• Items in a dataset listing
◆ ◆ ◆ ◆
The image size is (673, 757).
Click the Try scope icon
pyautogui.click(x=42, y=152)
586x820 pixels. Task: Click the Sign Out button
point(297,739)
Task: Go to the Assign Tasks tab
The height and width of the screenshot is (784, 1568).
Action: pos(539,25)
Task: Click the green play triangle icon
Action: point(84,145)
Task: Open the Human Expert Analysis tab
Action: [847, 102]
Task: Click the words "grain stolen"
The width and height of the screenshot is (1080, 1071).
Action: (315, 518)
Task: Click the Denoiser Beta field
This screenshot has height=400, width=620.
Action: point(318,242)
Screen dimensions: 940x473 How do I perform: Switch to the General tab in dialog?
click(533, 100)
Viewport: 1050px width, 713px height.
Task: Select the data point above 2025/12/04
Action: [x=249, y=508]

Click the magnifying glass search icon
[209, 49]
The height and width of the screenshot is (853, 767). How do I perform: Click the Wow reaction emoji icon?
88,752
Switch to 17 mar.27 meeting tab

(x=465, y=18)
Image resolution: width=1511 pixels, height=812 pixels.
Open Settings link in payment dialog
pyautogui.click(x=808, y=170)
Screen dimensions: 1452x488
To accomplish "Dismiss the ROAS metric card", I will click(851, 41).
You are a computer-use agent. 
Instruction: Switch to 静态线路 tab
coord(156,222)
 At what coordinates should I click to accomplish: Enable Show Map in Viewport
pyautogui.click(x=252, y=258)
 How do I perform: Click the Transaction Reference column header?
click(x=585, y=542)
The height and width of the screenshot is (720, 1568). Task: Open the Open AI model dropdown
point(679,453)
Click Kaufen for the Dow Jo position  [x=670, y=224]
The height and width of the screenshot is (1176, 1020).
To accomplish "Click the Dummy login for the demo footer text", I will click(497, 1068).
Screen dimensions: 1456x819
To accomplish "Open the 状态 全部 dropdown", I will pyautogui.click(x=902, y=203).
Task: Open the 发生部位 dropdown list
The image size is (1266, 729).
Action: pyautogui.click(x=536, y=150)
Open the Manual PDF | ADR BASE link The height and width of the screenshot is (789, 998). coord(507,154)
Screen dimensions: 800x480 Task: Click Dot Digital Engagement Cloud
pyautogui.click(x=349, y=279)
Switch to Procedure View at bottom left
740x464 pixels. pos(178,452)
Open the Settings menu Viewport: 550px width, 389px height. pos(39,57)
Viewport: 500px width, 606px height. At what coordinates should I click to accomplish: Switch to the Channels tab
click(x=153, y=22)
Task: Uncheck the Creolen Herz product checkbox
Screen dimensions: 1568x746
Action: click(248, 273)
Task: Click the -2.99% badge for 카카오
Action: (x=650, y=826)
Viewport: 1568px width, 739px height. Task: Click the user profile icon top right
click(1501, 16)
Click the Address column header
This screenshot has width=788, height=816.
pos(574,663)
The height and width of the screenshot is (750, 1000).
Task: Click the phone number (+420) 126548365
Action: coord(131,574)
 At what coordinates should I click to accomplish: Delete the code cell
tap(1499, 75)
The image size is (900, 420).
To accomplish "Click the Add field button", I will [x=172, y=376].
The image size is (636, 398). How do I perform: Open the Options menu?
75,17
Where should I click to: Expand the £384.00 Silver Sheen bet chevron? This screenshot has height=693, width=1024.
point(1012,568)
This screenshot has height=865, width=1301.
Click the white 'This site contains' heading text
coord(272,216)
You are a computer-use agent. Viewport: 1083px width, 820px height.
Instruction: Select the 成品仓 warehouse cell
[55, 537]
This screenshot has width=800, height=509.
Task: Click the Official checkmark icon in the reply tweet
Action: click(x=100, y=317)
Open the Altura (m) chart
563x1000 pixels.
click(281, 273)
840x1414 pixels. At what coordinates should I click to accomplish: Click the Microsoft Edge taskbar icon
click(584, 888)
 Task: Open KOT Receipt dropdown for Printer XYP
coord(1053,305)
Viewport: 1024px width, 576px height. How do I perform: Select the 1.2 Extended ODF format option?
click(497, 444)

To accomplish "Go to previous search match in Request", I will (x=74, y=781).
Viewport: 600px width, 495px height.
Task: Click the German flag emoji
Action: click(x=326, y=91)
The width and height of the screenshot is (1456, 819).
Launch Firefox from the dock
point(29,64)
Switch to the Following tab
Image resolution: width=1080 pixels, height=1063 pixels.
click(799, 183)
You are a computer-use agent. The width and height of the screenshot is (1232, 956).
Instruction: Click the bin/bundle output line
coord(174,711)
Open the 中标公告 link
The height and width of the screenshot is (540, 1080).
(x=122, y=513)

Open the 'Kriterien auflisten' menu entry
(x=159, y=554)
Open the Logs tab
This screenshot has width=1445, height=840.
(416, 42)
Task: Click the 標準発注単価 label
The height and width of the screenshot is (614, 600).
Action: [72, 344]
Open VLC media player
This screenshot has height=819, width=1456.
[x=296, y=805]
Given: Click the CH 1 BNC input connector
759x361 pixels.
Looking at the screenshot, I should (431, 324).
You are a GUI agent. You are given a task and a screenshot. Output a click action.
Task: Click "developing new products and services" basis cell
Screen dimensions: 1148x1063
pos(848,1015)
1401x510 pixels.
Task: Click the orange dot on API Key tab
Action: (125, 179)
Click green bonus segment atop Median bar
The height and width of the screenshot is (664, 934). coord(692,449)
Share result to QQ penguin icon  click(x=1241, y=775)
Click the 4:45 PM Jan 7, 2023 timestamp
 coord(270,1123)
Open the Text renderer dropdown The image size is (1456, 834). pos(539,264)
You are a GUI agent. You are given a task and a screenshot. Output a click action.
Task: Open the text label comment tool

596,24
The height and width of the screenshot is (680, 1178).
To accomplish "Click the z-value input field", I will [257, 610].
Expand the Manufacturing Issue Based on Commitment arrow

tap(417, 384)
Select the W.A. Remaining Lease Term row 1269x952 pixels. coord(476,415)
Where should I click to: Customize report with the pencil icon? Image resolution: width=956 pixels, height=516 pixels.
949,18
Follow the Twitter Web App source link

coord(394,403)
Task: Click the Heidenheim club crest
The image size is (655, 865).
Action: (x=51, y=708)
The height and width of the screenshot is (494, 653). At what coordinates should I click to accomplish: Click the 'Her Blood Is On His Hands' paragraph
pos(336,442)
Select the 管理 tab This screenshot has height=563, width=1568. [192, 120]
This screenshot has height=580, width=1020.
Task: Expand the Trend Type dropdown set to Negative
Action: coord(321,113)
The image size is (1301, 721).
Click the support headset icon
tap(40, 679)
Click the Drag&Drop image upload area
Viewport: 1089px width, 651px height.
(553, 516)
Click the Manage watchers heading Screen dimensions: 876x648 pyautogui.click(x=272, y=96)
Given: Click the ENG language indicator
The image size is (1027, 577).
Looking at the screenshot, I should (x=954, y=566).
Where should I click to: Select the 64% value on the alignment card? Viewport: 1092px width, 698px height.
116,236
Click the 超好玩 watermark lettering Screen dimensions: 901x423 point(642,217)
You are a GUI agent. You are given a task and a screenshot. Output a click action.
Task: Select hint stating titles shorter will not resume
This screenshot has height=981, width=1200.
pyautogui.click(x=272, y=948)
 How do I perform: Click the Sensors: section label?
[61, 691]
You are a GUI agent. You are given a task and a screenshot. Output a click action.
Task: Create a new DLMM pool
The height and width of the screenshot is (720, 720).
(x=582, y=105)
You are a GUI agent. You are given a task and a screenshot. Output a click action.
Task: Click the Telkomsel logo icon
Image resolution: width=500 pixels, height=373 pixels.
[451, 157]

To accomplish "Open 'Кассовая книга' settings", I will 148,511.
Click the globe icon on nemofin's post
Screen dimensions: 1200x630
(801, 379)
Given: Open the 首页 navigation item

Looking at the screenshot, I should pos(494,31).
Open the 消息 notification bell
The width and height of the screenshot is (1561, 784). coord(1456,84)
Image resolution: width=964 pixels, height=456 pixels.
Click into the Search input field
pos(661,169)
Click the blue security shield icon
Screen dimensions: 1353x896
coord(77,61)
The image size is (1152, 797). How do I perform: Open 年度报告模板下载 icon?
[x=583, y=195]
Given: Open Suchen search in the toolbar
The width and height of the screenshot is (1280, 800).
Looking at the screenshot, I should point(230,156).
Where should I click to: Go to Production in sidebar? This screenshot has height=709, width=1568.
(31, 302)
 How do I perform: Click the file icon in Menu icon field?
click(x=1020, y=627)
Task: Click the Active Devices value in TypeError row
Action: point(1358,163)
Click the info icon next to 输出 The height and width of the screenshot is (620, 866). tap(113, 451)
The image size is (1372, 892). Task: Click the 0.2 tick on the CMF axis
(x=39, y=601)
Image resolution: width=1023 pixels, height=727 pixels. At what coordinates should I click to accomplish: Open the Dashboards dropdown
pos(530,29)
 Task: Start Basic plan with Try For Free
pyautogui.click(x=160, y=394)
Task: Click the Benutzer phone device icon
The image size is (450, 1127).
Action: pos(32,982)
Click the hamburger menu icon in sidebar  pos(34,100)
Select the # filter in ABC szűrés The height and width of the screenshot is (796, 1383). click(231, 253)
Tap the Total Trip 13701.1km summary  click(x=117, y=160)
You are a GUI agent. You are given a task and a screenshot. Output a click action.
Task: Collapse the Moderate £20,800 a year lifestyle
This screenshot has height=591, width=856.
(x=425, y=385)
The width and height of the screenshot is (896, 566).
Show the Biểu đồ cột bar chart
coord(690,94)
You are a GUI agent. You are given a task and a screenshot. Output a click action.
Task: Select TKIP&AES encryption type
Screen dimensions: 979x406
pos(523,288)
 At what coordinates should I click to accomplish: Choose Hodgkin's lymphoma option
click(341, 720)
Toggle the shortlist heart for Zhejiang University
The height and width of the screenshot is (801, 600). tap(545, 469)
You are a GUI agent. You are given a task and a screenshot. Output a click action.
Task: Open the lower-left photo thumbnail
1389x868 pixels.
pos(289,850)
◆ ◆ ◆ ◆
• Written request
Give the part of the listing that opens at its start and closes with the line containing "point(297,739)" as a two-column CSV with the columns text and answer. Use one row for each text-and-answer pair, put each value in one quoted field, and replace line breaks with spaces.

• Written response
text,answer
"The image size is (673, 757). Click the Try scope icon","pyautogui.click(x=42, y=152)"
"586x820 pixels. Task: Click the Sign Out button","point(297,739)"